• _PROBLEM STATEMENT_
Starting at the line that contains "The width and", quote each line exactly through the last line of the entries, both included.

• _DATASET EXTRACT_
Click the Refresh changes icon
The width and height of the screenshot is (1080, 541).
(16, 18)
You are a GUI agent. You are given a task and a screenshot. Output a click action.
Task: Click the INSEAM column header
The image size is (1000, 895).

• _OUTPUT OF THE TASK_
The width and height of the screenshot is (1080, 541).
(16, 18)
You are a GUI agent. You are given a task and a screenshot. Output a click action.
Task: Click the INSEAM column header
The image size is (1000, 895).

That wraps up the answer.